Article
※ ※ ※
Many employees inquired about Charney's status with American Apparel. Some employees sent e-mails to coworkers supporting Charney's return. Brown sent the e-mail that is the subject of the underlying action on April 24, 2015, and attached the notice of intent to terminate. The e-mail set forth the bases for Charney's termination, informed employees regarding Charney's future with the company, and informed employees that the SEC had recently opened an investigation of potential legal violations that occurred during the time Charney was CEO. In the e-mail, Brown also expressed her opinion that Charney would not return to the company in any capacity because he posed too great a risk, and that no board of directors would be willing to hire Charney as its CEO, executive, or employee.
The special motion to strike was also supported by David Danziger's declaration. Danziger served as a member of the American Apparel Board and chaired the audit committee from June 24, 2011, through June 15, 2015. He served on American Apparel's executive succession committee from June 18, 2014, through August 5, 2014, at which time he served on the suitability committee. Danziger was also the company's interim co-chairman from June 18, 2014, through December 22, 2014.
※ ※ ※
Exercise details
Reproduce, word for word, everything in the passage on Charney's termination from "The special motion" down to "December 22, 2014.".

Entries shown
※ ※ ※
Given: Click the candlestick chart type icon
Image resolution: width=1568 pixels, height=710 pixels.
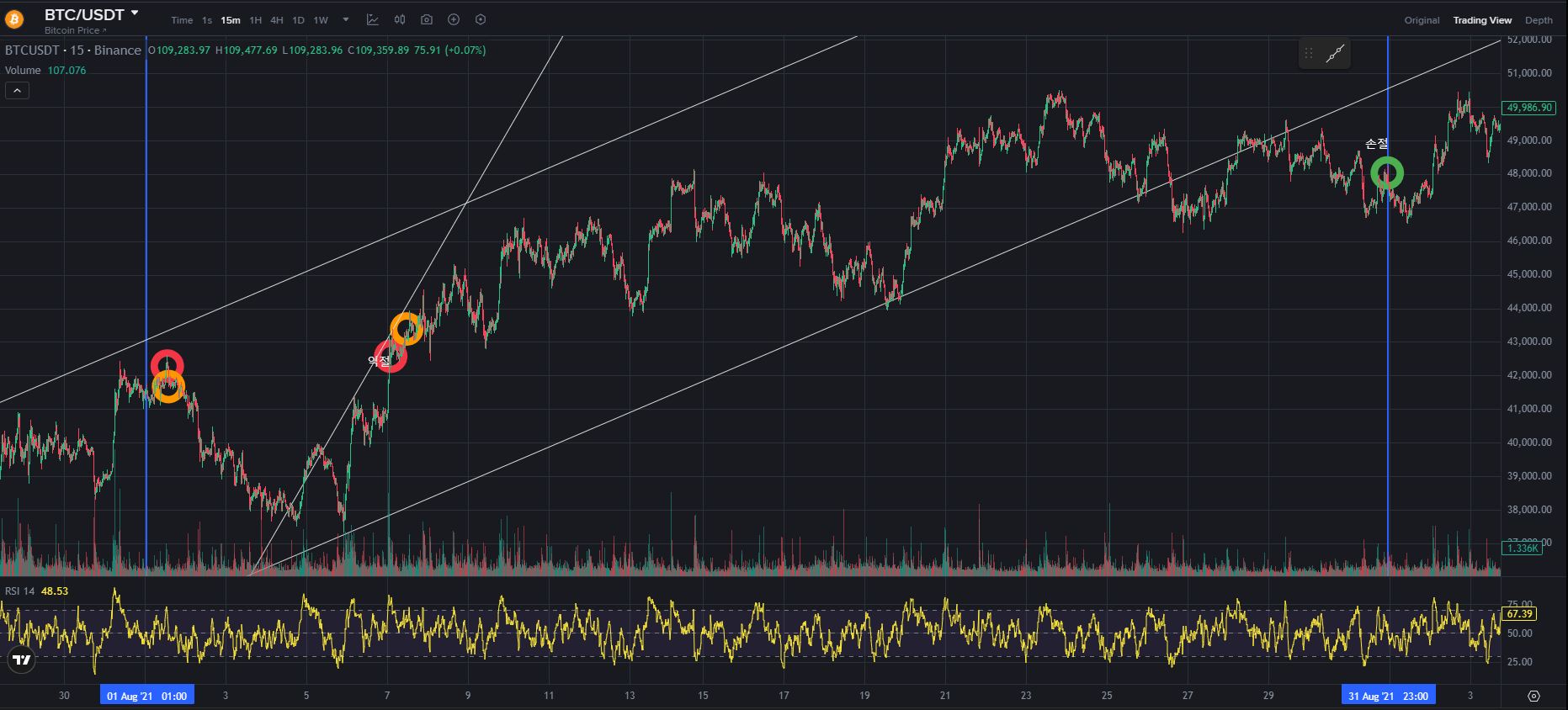Looking at the screenshot, I should pyautogui.click(x=400, y=19).
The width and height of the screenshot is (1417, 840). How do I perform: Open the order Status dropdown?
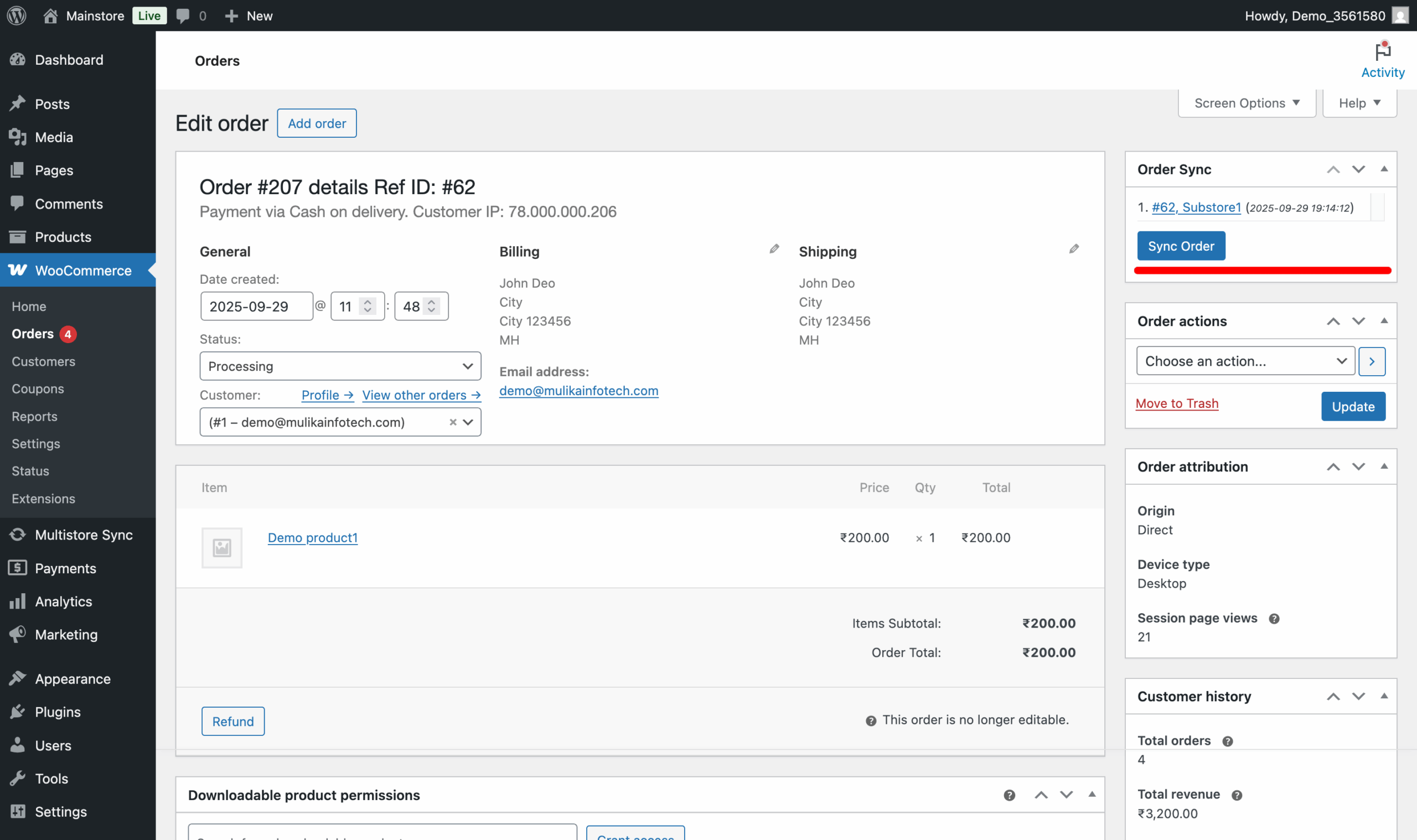pyautogui.click(x=340, y=366)
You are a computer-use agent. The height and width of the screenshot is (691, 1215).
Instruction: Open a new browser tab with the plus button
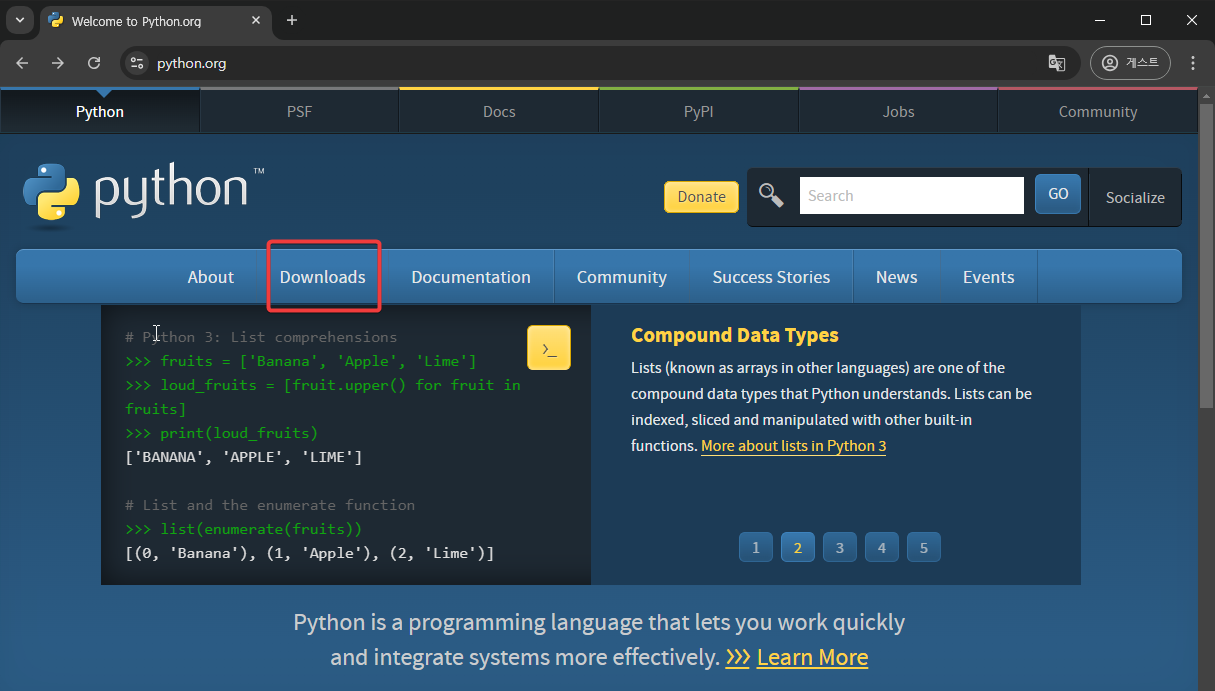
※ ※ ※
Complete response
The special motion to strike was also supported by David Danziger's declaration. Danziger served as a member of the American Apparel Board and chaired the audit committee from June 24, 2011, through June 15, 2015. He served on American Apparel's executive succession committee from June 18, 2014, through August 5, 2014, at which time he served on the suitability committee. Danziger was also the company's interim co-chairman from June 18, 2014, through December 22, 2014.